Build a Serverless Real-Time Data Processing App

https://aws.amazon.com/getting-started/projects/build-serverless-real-time-data-processing-app-lambda-kinesis-s3-dynamodb-cognito-athena/?trk=gs_card

Intro

Create an AWS Account

Use AWS account email address and password to sign in as the AWS account root user to the IAM console at https://console.aws.amazon.com/iam/.
In the navigation pane of the console, choose User, and then choos Add user.
For User name, type the Administrator
Select the check box next to AWS Management Console access, select Custom password, and then type the new user's password in the text box. You can optionally select Require password reset to force the user to create a new password the next time the user signs in.
Choose Next:Permissions

Set up AWS Cloud9 IDE

Go to the AWS Management Console, select Service then select Cloud9 under Developer Tools.
Select Create environment
Enter Development into Name and optionally provide a Description
Select Next Step
ou may leave Environment settings at their defaults of launching a new t2.micro EC2 instance which will be paused after 30 minutes of inactivity.
Select Next steps
Type in Admin:~/environment $ aws sts get-caller-identity

Installation

Switch to the tab where I have Cloud9 environment opened
Download and upack the command line clients by running the following command in the Cloud9 terminal: curl -s https://dataprocessing.wildrydes.com/client/client.tar | tar -xv

Real-time Streaming Data

Create an Amazon Kinesis stream

Go to the AW Management Console, select Service then select Kinesis under Analytics
Select Get started if prompted with an introductory screen
Select Create data stream
Enter wildrydes into Kinesis stream name and 1 into Number of shards, then select Create Kinesis stream.
Within 60 seconds, Kinesis stream will be ACTIVE and ready to store real-time streaming data.

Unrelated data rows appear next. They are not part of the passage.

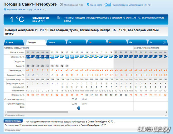Collapse the news text via Свернуть текст
The image size is (173, 134).
point(13,130)
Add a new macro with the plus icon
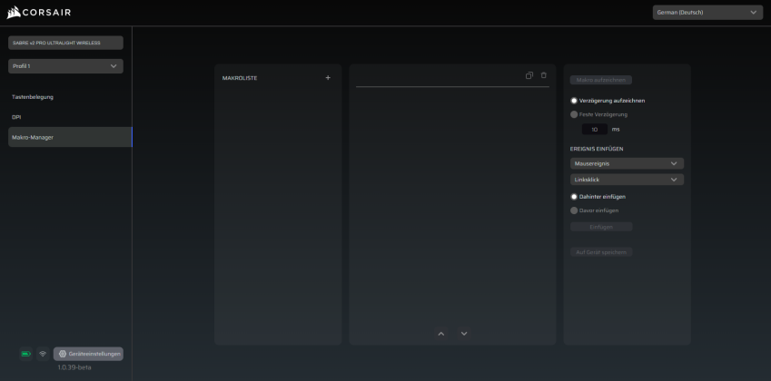 point(328,78)
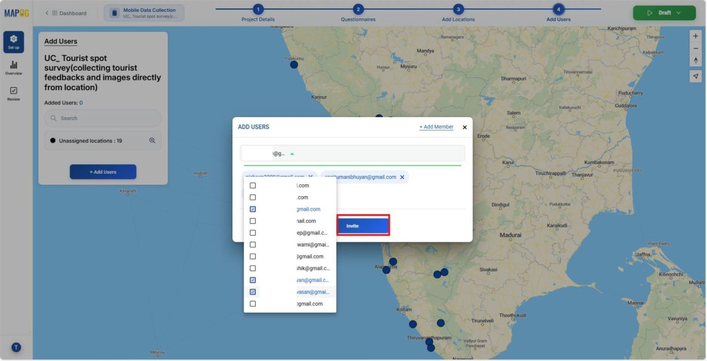
Task: Expand the project title chip next to Dashboard
Action: (x=143, y=12)
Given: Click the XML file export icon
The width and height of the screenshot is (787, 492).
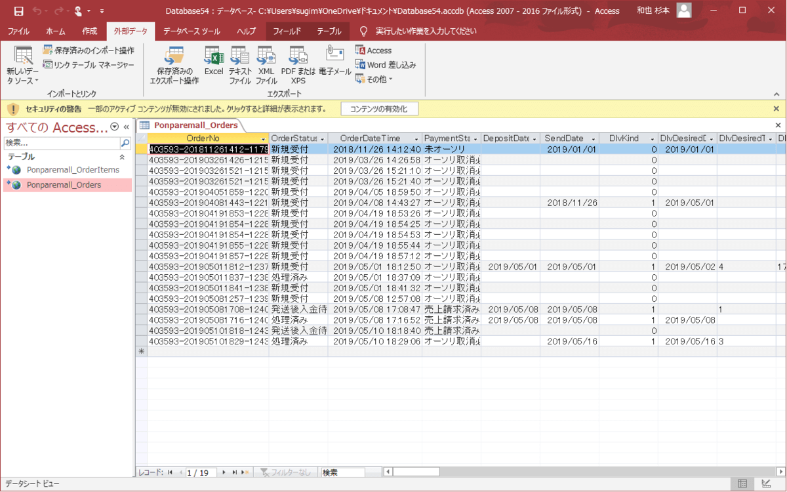Looking at the screenshot, I should 266,64.
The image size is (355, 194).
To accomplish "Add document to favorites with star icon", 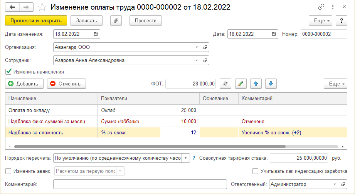I will coord(42,7).
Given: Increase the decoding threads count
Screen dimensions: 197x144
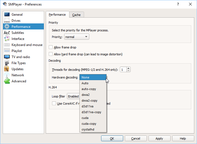Looking at the screenshot, I should coord(128,68).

Produce messages into the stream

Switch to the tab where have Cloud9 environment opened.
In the terminal, run the producer to start emiting sensor data to the stream: ./producer

Read messages from the stream

Click New Terminal to open a new terminal tab.
Run the consumer to start reading sensor data from the stream: ./consumer

Create an identity pool for teh unicorn dashboard

Go to the AWS Management Console, services Services then select Cognito under Security, Identity & Compliance.
Select Manage Identity Pools.
Enter wildrydes into Identity pool name.
Tick the Enable access to unauthenticated identities checkbox.
Click Create Pool.
Click Allow which will create authenticated and unauthenticated roles for your identity pool.
Select Go to Dashboard.
Select Edit identity pool in the upper right hand corner.
Note the Identity pool ID for use in a later step.

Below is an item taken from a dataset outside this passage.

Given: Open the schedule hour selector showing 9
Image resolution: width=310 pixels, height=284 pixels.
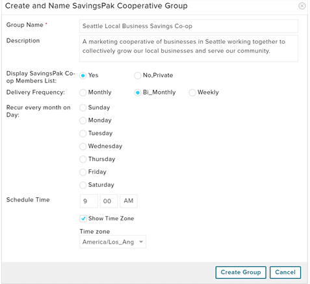Looking at the screenshot, I should pyautogui.click(x=89, y=201).
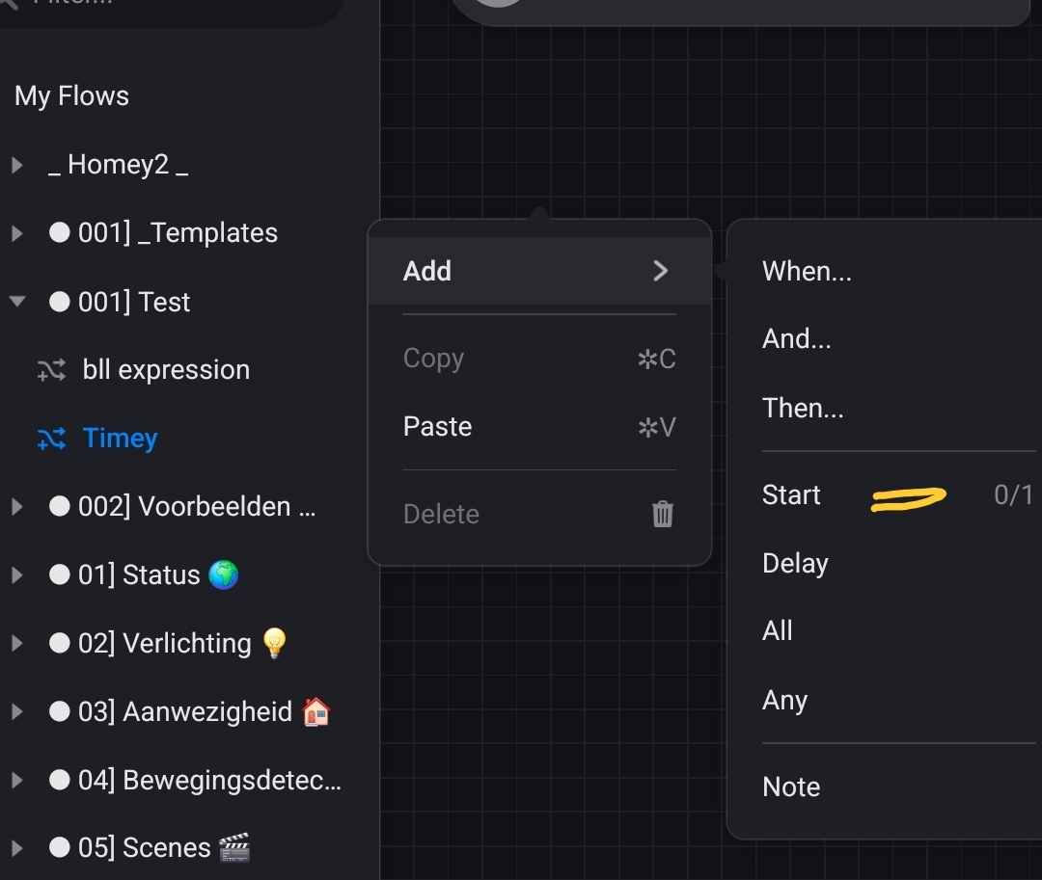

Grant the unauthenticated role access to the stream

Go to the AWS Management Console, services Services then select IAM under Security, Identity & Compliance.
Select Roles in the left-hand navigation.
Select the Cognito_wildrydesUnauth_Role.
Select Add inline policy.
Select Choose a service and select Kinesis.
Tick the Read and List permissions checkboxes in the Actions section.
Select Resources to limit the role to the wildrydes stream.
Select Add ARN next to stream
Enter the region you're using in Region (e.g. us-east-1), your Account ID in Account, and wildrydes in Stream name. To find your twelve digit AWS Accout ID number in the AWS Management Console, select Support in the navigation bar in the upper-right, and then select Support Center. Your currently signed ID appears in the upper-right corner below the Support menu.
Select Add
Select Review policy
Enter wildrydesDashboardPolicy in Name.
Select Create policy

View unicorn status on the dashboard

Open the Unicorn Dashboard.
Enter the Cognito Identity Pool ID and select Start.
Validate that you can see the unicorn on the map.
Click on the unicorn to see more details from the stream.

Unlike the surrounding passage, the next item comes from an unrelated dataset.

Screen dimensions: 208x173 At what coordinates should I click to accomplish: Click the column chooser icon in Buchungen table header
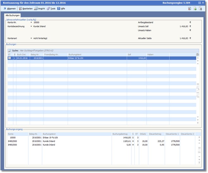coord(198,55)
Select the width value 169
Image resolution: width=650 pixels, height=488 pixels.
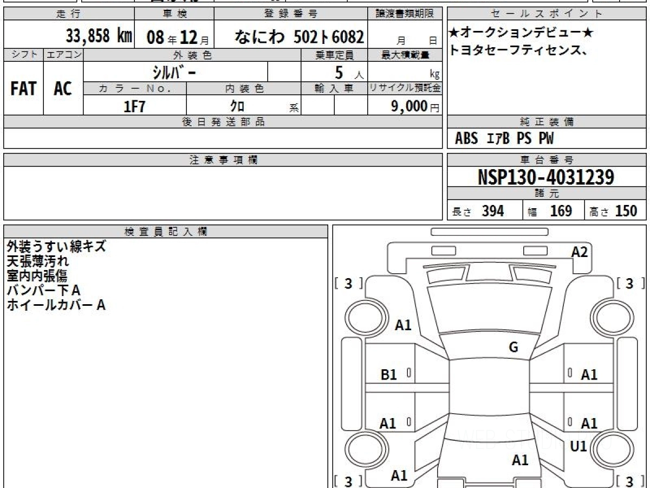point(561,211)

Experiment with the producer

Stop the producer by pressing Control + C and notice the messages stop and the unicorn disappear after 30 seconds.
Start the producer again and notice the messages resume and the unicorn reappear.
Hit the (+) button and click New Terminal to open a new terminal tab.
Start another instance of the producer in the new tab. Provide a specific unicorn name and notice data points for both unicorns in consumer’s output:: ./producer -name Bucephalus
Check the dashboard and verify you see multiple unicorns.

Aggregate data

Create an Amazon Kinesis stream

Go to the AWS Management Console, click Services then select Kinesis under Analytics.
Select Get started if prompted with an introductory screen.
Select Create data stream.
Enter wildrydes-summary into Kinesis stream name and 1 into Number of shards, then select Create Kinesis stream.
Whithin 60 seconds, your Kinesis stream will be ACTIVE and ready to store the real-time streaming data.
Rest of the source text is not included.